→ **DOCUMENT**
^^^^^^^^^^^^^^^^

Prior to the settlement of the Grant portion of the case, the parties filed cross-motions for summary judgment, arguing respectively that the indemnity clause in the subcontract entitled each to judgment as a matter of law. Among other disputes, the parties disagreed on whether the typewritten or handwritten indemnity clause controlled. The arguments made by the parties in those motions were essentially the same as those made in support of this motion. On May 13, 1994, Judge Neel denied the cross-motions [2 Mass. L. Rptr. No. 9, 163 (July 4, 1994)]. Judge Neel found that two separate factual disputes precluded summary judgment. First, there was a dispute as to whether the handwritten clause was intended to replace the typewritten clause. Second, the judge found that there was a dispute as to the interpretation of the handwritten clause. Judge Neel opined that the handwritten clause, as written, appeared to violate G.L.c. 149, §29C (“§29C”). Specifically, Judge Neel noted that the absence of the language “arising out of the performance of the contract by Armor,” left open the possibility that Armor would be required to indemnify for an injury or damage which it in no way caused. Such an obligation runs afoul of §29C. Both parties filed motions for reconsideration, which were summarily denied by Judge Neel without a written opinion.

*313At the final pretrial conference for this case, the parties and the Court agreed that the issues identified by Judge Neel could be decided by the Court as a matter of law.

DISCUSSION

This is a dispute over contract interpretation. The plaintiffs contend that the handwritten clause was intended to be, at the most, an addition to the typewritten indemnity language in the contract. When read as a whole, the indemnity provision passes muster under §29C. Furthermore, the indemnity provision was triggered by the accident in this case. Defendant counters that the handwritten clause was designed to replace the typewritten provision. Standing alone, the handwritten clause, as suggested by Judge Neel, violates §29C. Even if the clause is valid under §29C, summary judgment is not appropriate on the issue of whether the indemnity clause was triggered because there are disputes of material fact as to whether plaintiffs were solely responsible for Grant’s injuries.

^^^^^^^^^^^^^^^^

→ **PROVIDED MATERIAL**
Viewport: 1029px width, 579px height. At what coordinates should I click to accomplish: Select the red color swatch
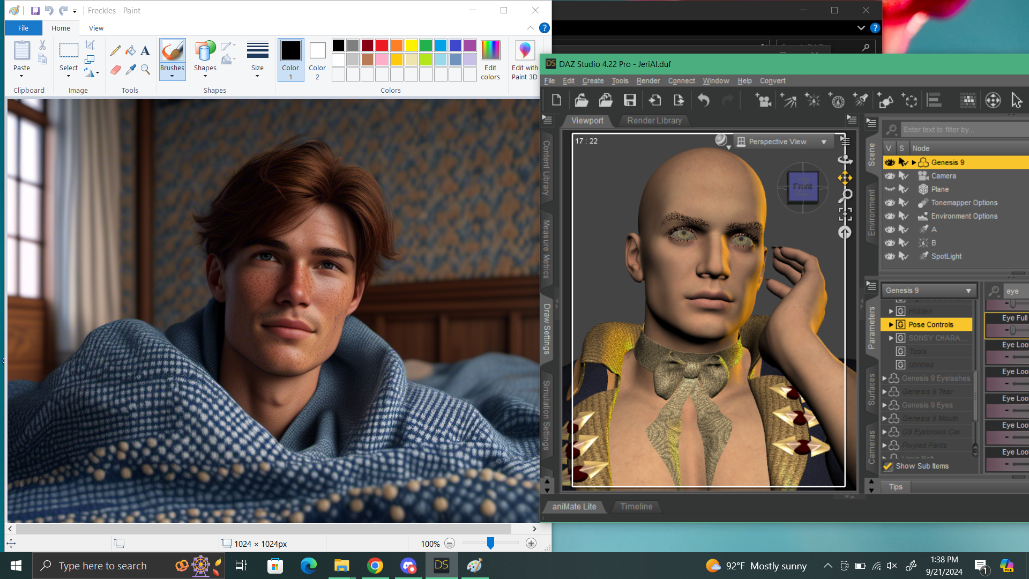[x=382, y=45]
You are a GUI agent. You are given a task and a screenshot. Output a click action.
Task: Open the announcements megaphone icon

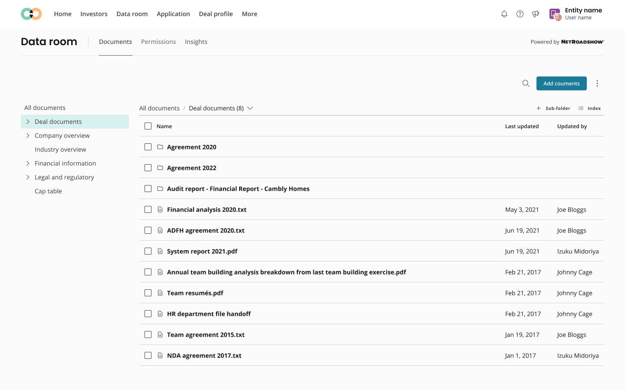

^^^^^^^^^^^^^^^^

→ **EXERCISE DIRECTIONS**
Go on with the court opinion on the subcontract indemnity clause, starting right after its last sentence.

→ **ANSWER**
I. Validity of Indemnity Provision

In their respective efforts to carry the day, the parties have besieged the Court with numerous canons of contract interpretation. The smoke having cleared, the Court is guided by a few choice principles in its effort to resolve this dispute. First, a court is to construe the language of a contract so as to ascertain and effectuate the intent of the parties as manifested by the language used and the object to be accomplished. MacDonald v. Gough, 326 Mass. 93, 96 (1950). The same rule controls when the court is construing a contract of indemnity. Shea v. Bay State Gas Co., 383 Mass. 218, 222 (1981); Whittle v. Pagani Bros. Constr. Co., Inc., 383 Mass. 796, 798 (1981). Second, where there is a conflict between a printed portion of a contract and a subsequently added written or typewritten provision, the latter must prevail as it is “more likely to represent the intent of the parties.” King Features Syndicate, Inc. v. Cape Cod Broadcasting Co., Inc., 317 Mass. 652, 654 (1945); Polaroid Corp. v. Rollins Environmental Services, 416 Mass. 684, 690 (1993); Carrigg v. Cordeiro, 26 Mass.App.Ct. 611, 616-17 (1988).

Reminding the Court that the terms of a contract must be given their plain and ordinary meaning, plaintiffs argue that the words “Add to" at the beginning of the handwritten clause unambiguously establish that it was intended to supplement rather than supplant the typewritten provision. Defendant counters that evidence of its negotiations with Morse demonstrate that the handwritten clause was intended to control. Alternatively, defendant asserts that, regardless of the parties’ intent, the two provisions are irreconcilable and therefore, in accordance with basic principles of contract interpretation, the handwritten clause must prevail. The Court agrees with defendant on both grounds.

The well-documented course of negotiations between defendant and Morse reveals that the former objected to the typewritten provision and submitted Rider No. 1 as an alternative. Signaling a willingness to abandon the typewritten provision, Morse began negotiating over Rider No. 1, and later revised Rider No. 1, to satisfy its interests. Ultimately, Morse’s version of revised Rider No. 1, unpalatable to defendant, was accepted and inserted as it appears in the final version of the subcontract. In the Court’s opinion, this evidence is sufficient to establish that the parties intended that the handwritten clause would supplant the typewritten provision.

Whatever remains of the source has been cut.